The problem = The string "agent" may appear on lines of the entries below; report how many such lines there are, and only that.

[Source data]
Segment Open

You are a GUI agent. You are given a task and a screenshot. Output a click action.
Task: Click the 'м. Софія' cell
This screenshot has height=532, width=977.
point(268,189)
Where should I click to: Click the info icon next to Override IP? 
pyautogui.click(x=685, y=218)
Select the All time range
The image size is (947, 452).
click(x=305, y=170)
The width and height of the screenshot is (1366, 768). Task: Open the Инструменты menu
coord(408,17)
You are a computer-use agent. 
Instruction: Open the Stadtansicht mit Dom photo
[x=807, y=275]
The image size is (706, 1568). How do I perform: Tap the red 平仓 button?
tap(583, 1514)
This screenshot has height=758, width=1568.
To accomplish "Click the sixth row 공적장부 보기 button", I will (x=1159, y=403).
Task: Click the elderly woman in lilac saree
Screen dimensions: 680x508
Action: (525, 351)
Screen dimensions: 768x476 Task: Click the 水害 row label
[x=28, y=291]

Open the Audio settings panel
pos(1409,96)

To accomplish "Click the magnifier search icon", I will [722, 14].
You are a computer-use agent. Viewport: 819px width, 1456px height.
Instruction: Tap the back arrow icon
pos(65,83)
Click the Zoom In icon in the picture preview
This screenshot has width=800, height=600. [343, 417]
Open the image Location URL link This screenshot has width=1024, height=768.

Segment Closed

Expected answer = 3